You want some evergreens like holly with its prickly points to keep the prowlers away and stay green year round guv'nor. You want a defensive big cap, maybe a Pepsico (NYSE: PEP). Pepsico has an 18.52 P/E with a 3.10% yield. This Yankee company has an over 100 year old pedigree as a global provider of beverages, both still and sparkling as well as an ever growing portfolio of food brands. Pepsico is only a few points off its 52 week high and while it may not make the big bucks to save the Abbey it does have yield and won't ever go bankrupt. It's just a good name to tuck away for those rainy British days.
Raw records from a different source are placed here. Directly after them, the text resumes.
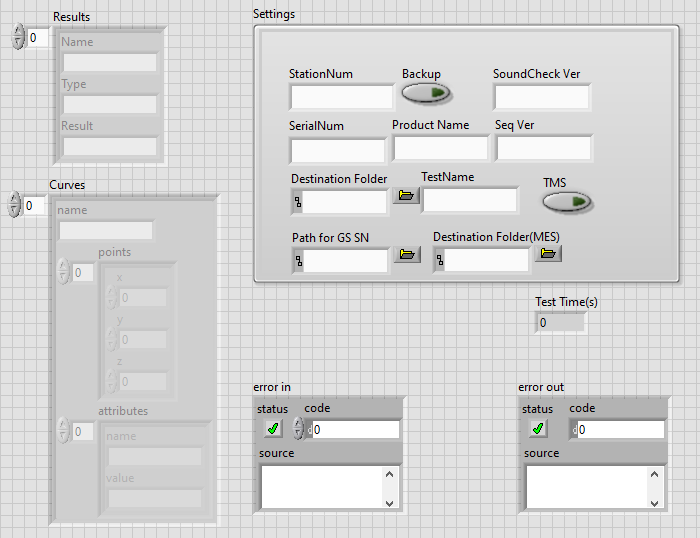The image size is (700, 538).
Task: Toggle error in status checkmark
Action: click(273, 429)
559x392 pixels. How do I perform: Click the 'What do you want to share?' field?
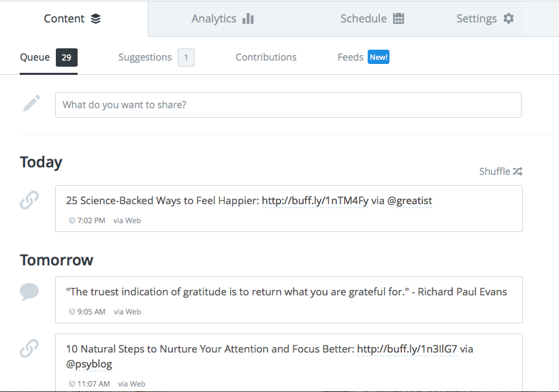coord(288,104)
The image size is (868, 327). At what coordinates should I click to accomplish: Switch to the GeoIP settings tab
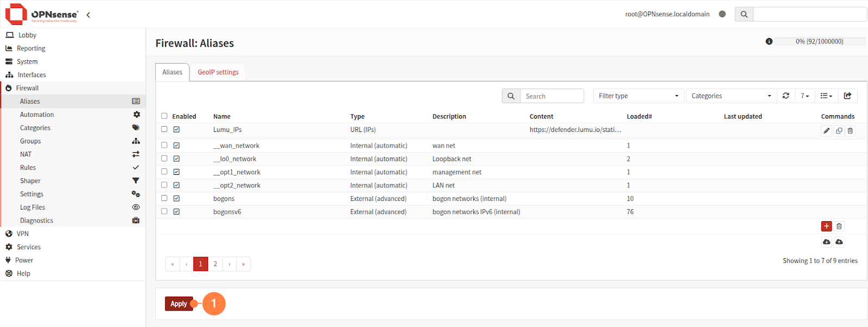pyautogui.click(x=218, y=72)
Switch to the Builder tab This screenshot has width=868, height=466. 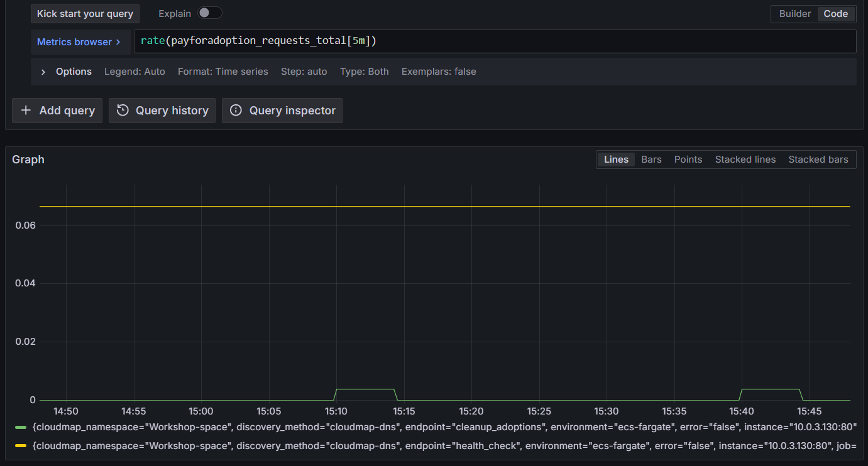[794, 13]
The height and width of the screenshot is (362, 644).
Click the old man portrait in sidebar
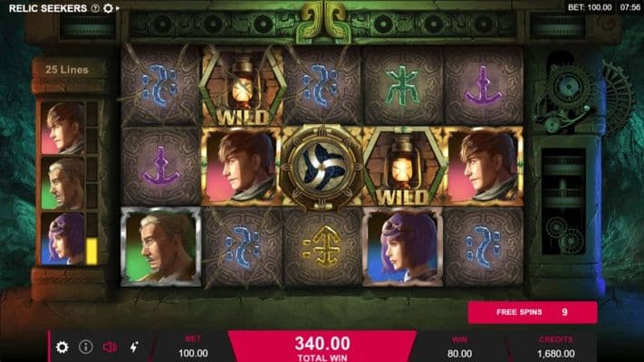pos(62,184)
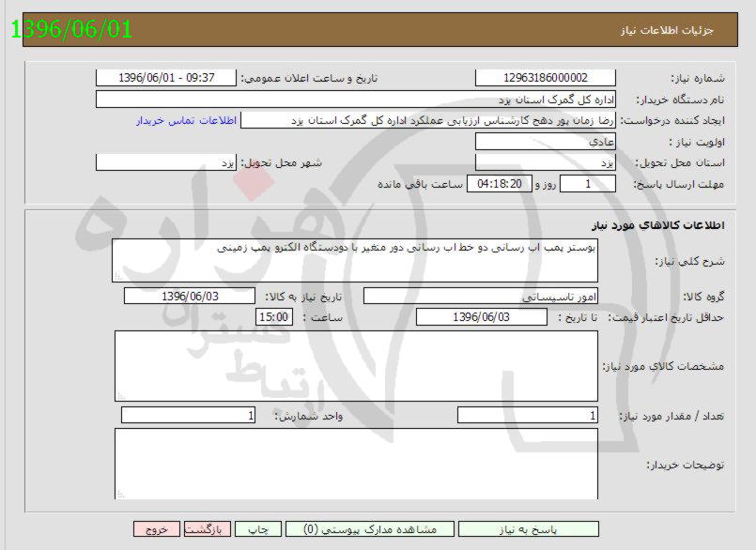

How about a drug company like British big pharma name GlaxoSmithKline ) with a generous 5.20% yield and an even better P/E of 13.33. This one has a market cap of $111.8 billion and has one of the best yields for a defensive big cap. It manufactures pharmaceuticals, OTC medicines, dental hygiene and skin care products, and nutritional beverages. GlaxoSmithKline also has a low beta of .55. Just last year it bought Human Genome Sciences of Maryland for its new FDA approved lupus treatment and itself has had some recent FDA approvals of a four-strain influenza vaccine and for raxibacumab, an anti-toxin for inhalation anthrax.

The Perennial Mid-Caps

Like perennial plants mid-caps are often the unsung but productive engines of growth for a pleasing portfolio reliably returning blossoms (or profits) year after year. One of the most unsung is Hillenbrand (NYSE: HI), a $1.4 billion market cap name which has morphed from being not only the Batesville Casket Company and a leading supplier of funeral products, but also a mid-cap industrial material handling dynamo with several acquisitions over the last few years, most notably of K-Tron, Rotex, and Coperion of Germany.

It has a 3.3% yield and a 13.90 P/E. While Hillenbrand beat on EPS expectations in November they merely met expectations on revenue. Net margins are still over 12%. Wall Street analysts like the name, sir, and rate it Outperform with a price target of $25.00. It's very close to that now and this is a name to wait for on a market pullback. Even if there's a manufacturing slowdown, remember, death care waits for no man.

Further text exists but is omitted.